Sitting at the red traffic light, I contemplated how life can make such a drastic change in a short time. Thinking of what I was doing that morning seven days prior. Picking out wedding shoes and completely oblivious to what the week would hold.
Brittany would spend three days in the hospital. She and Michael would lose their Baby Lucy. I would have to work for her in our office because she now ran our office after the prior secretary walked out two months ago. I had no clue how to do most things. Shifting priorities, I had to juggle the grandkids I usually watched. Yet, miraculously family and friends all shifted and filled in holes.

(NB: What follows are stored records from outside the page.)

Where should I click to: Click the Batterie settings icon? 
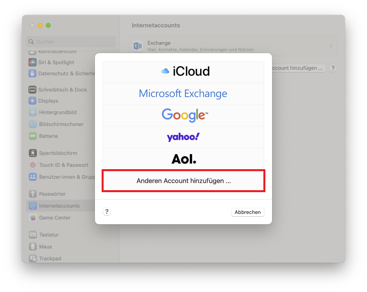pyautogui.click(x=32, y=136)
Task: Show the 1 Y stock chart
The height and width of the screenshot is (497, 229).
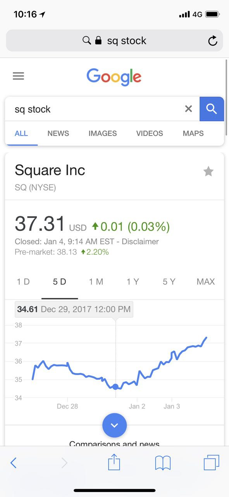Action: pos(133,282)
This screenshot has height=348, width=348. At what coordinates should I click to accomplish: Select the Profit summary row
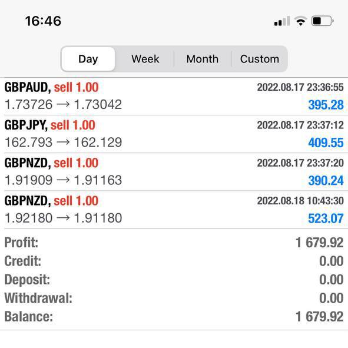pyautogui.click(x=174, y=243)
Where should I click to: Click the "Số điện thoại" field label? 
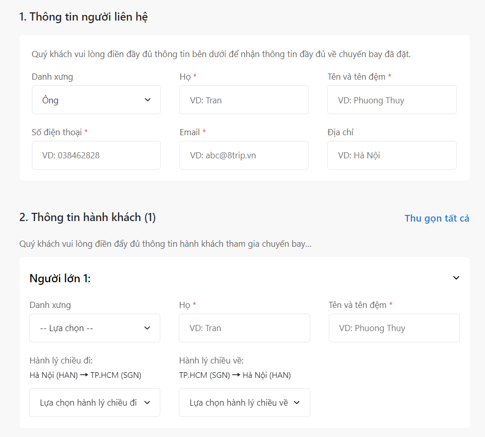coord(57,132)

As I waited for the light to change, I recalled a friend who asked me how I was doing at the end of the week. I cringed, thinking of my response to her….. I asked her if she had a gun. I sarcastically have said, “I’d like to put a gun to my head.”
NO! I am not going to kill myself NOR am I suicidal. I am simply sharing my fragmented thoughts this week.

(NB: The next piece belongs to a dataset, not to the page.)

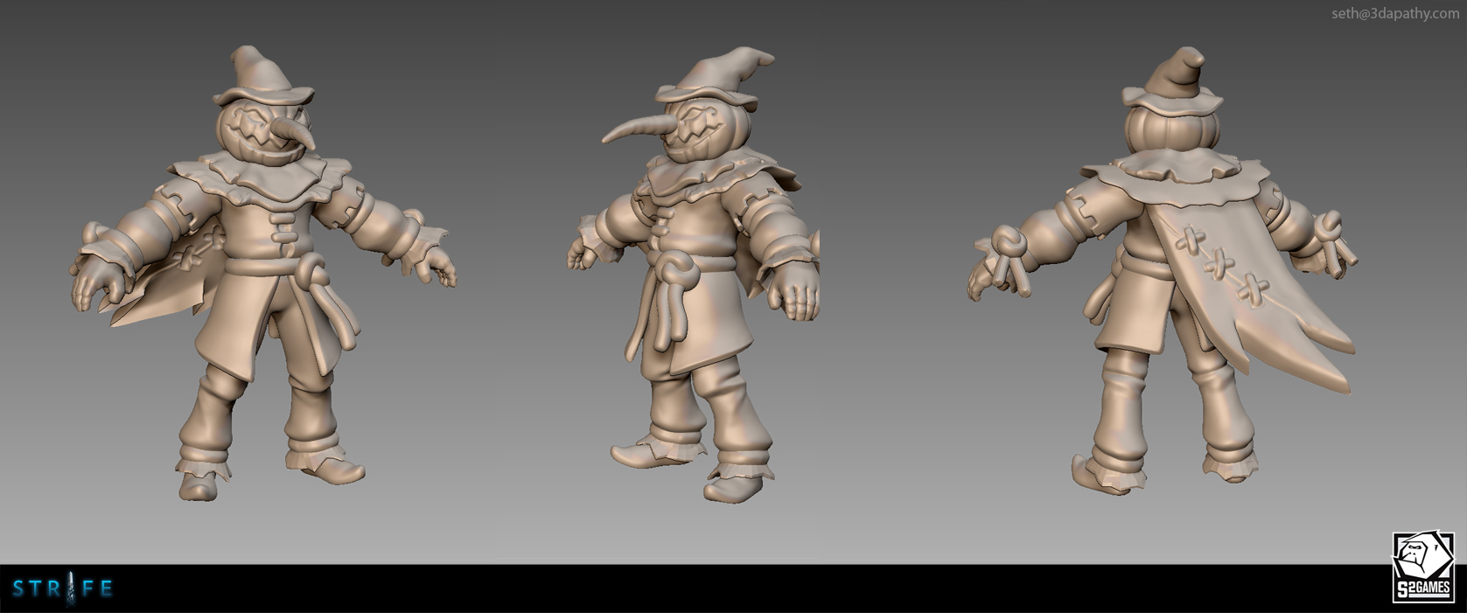The image size is (1467, 613).
Task: Select the ruffled collar on front-view model
Action: point(262,179)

My mind kept reeling about that ridiculous comment and how devastating that would be to my family. The damage it would do to all of them. And I shuddered at my own stupidity for saying it.

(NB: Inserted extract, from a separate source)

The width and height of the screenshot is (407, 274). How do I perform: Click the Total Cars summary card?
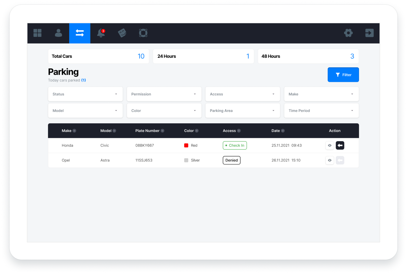pyautogui.click(x=98, y=56)
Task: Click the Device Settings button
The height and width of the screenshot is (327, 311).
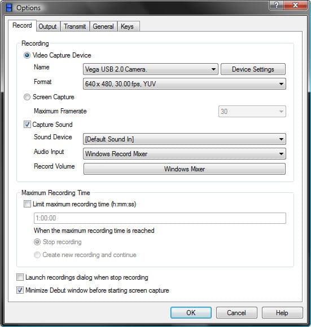Action: tap(253, 69)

It dawned on me then that my light had turned green and had for some time. I sat there in my funk and watched the cars travelling north coming through the intersection. Just as I realized I had been sitting at a green light, an elderly lady going west came barreling through the intersection. She had no idea she was running a red light.
God once again showed his hand on my life. If I had gone when my light turned green I would have been hit.
Thank you Lord, that even when I don’t understand things, your hand is upon my life.